===== Supplied passage

BA in DSO

As we all know DSO is a bundle adjustment in a sliding window, since BA in a whole frame history will enlarge the H matrix for Gauss-Newton to find the optimal pose estimation. Here I’m going to explore the BA basics and it’s relationship to DSO.

Here I define bundle adjustment as a joint optimization process that adjust both the camera pose and the land-marker position. If you connect the land-marker and the camera, this line is called bundle, they are adjusting the camera pose to make all those lines (or “bundles”) project into another frame with better match, a.k.a, less reprojection error.

Let’s model this step by step:

\[P' = Rp + t = [X, Y, Z']^T\]

Here \((R, t)\) is the camera pose. And since \(R\) is an antisymmetric matrix, it has the following shape:

\[\begin{bmatrix} 0 & -a_1 & a_2 \\ a_1 & 0 & -a_3 \\ -a_2 & a_3 & 0 \end{bmatrix}\]

You can see that there’s only three variables in the matrix above, thus there’s only 3 degree of freedom in rotation, and you only need to optimize 3 variables in your Gauss-Newton for rotation matrix estimation. This key idea then convert into another algebra called lie algebra, since lie algebra will take another post to introduce, here I’ll just explain what it is used for: it’s a group of matrice with customized operations on it. To be understandable, they are just compressing the \(R_{3x3}\) and \(t_{3x1}\) into a vector \(\xi_{1x6}\). The formal definition is as following:

\[\begin{align} \xi &= \begin{bmatrix} \rho \\ \phi \\ \end{bmatrix} \in R^6, \rho \in R^3, \phi \in SO(3), \xi^{\wedge} = \begin{bmatrix} \phi^{\wedge} & \rho \\ 0^T & 0 \\ \end{bmatrix} \in R^{4x4} \end{align}\]

Here \(SO(3)\) is the antisymmetric matrix above, the rotation matrix. \(\wedge\) is the operator that convert a vector into antisymmetric matrix. \(\xi\) is in \(R^{4x4}\) means it’s under homogeneous coordinate. The reason to extend the 3x3 matrix into 4x4 homogeneous coordinate is that by introducing a new dimension, we can easily write the Transformation linearly.

==========
===== Stored data

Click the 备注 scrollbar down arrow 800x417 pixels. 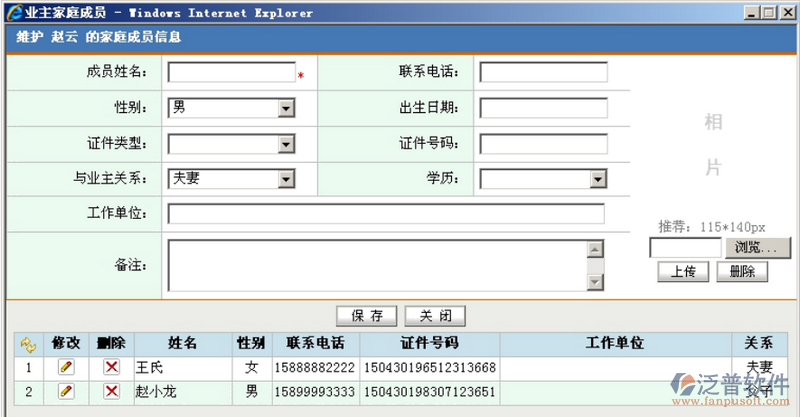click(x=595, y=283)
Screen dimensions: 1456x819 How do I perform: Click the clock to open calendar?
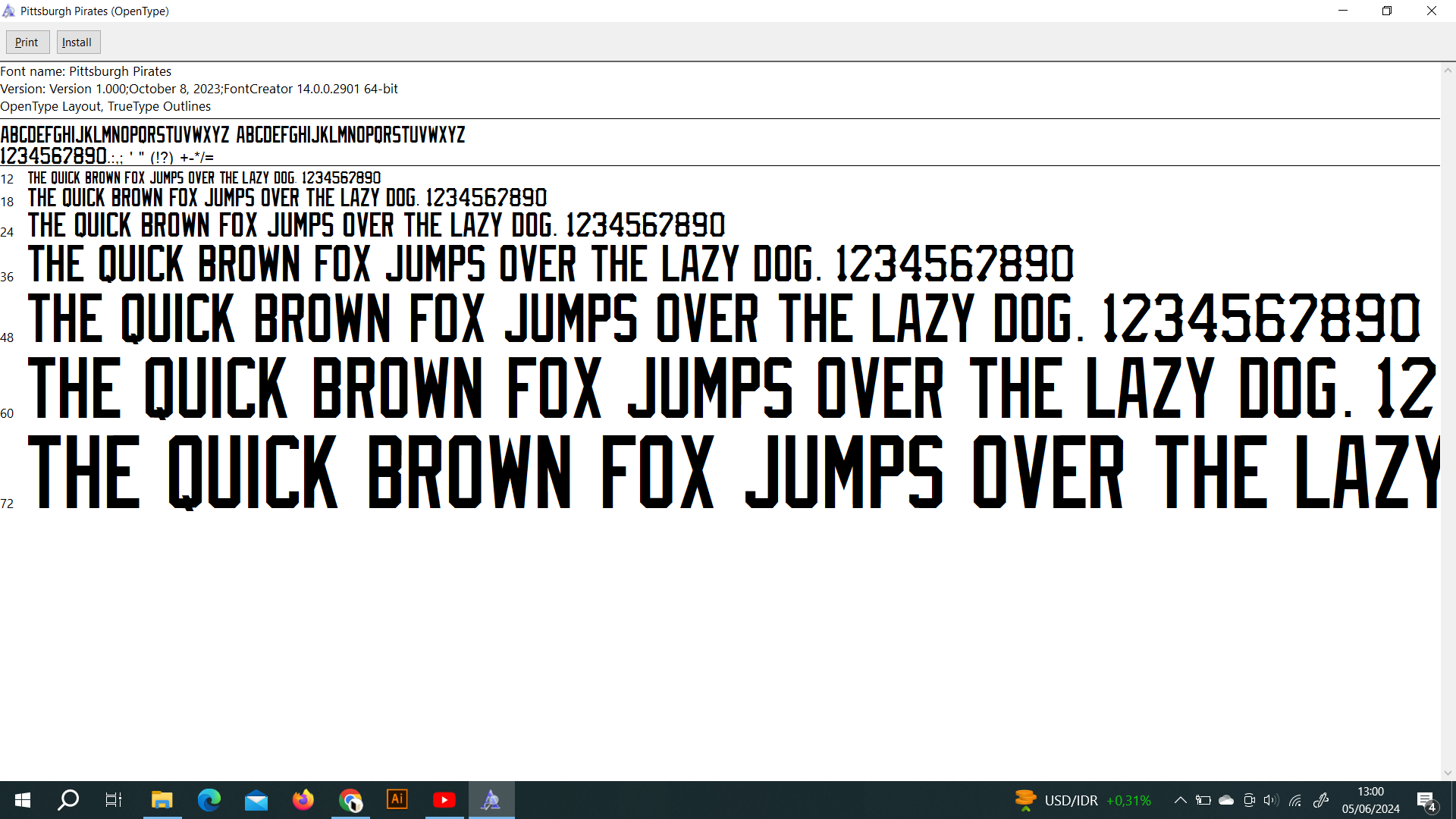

==========

Direction 1:
Rewrite the paragraph of the bundle adjustment post that begins "Here I define bundle adjustment" as a short list that keeps its main facts.
Direction 2:
Continue the bundle adjustment post past its last sentence.
The listing is separate material, apart from the bundle adjustment post.

Expected answer 1:
- Bundle adjustment is a joint optimization that adjusts both the camera pose and the land-marker position.
- The line connecting a land-marker and the camera is called a bundle.
- The camera pose is adjusted so these bundles project into another frame with a better match, meaning less reprojection error.

Expected answer 2:
Okay, enough background introducing. Let’s go back to the projection model:

\[P_c = [u_c,v v_c, 1]^T = [X'/Z', Y'/Z', 1]^T\]

Equation above is just a normalization, and now we define:

\[z = h(\xi, p) \\ e = z' - h(\xi, p)\]

Here \(h\) is the projection matrix, which project the host frame point \(p\) (the 3d point (landmarker) in the world that is still in host frame coordinate) into target frame pixel position \(z = [u, v]\). By sum up all land marker in all time, we get a cost function like this:

\[\sum_t\sum_p{||e_{tp}||^2}\]

Which is a least squred optimization problem now. Since observation function \(h(\xi, p)\) is a non-linear function, we can use Gauss-Newton method to optimize it. The delta update is \(\Delta = [\xi, p]\) which is a \(6+n\) vector, 6 is the degree of freedom of camera pose, \(n\) is the land mark point number. Accordingly, use taylor approximation, we can approximate the cost function as the following equation:

\[||e(x + \Delta x)||^2 = \sum_t\sum_p||e_{tp} + \frac{\partial e}{\partial \xi}\Delta \xi + \frac{\partial e}{\partial p}\Delta p||^2\]

How to solve the partial derivatives \(\frac{\partial e}{\partial \delta\xi}\) and \(\frac{\partial e}{\partial p}\) is now the key for use to find the update gradients, well for projection p, it’s easy:

\[\frac{\partial e}{\partial p} = \frac{\partial e}{\partial P'} \frac{\partial P'}{\partial p} = \begin{bmatrix} \frac{f_x}{Z'} & 0 & -\frac{f_xX'}{Z'^2} \\ 0 & \frac{f_y}{Z'} & -\frac{f_yY'}{Z'^2} \\ \end{bmatrix}R\]

Here \(P'\) is the 3d point in camera coordinate. Since \(P' = Rp + t\), thus \(\frac{\partial P'}{\partial p} = R\).

The real headache came from the camera pose \(\xi\), since it’s in SE(3), and it’s hard to directly solve partial derivative in SE(3), however, since the lie group shares the good property as in eucledian space, they are all smooth manifolds, thus we can introduce perturbation lemma (J Huebschmann et, al) to approximate the jacobian.

I’ll discuss the derivation in Lie group in another post in detail, so if you are not familiar with the lie group, don’t be afraid, just note that it’s just convert from one coordinate system to another coordinate system and mapped the geometric operation rules.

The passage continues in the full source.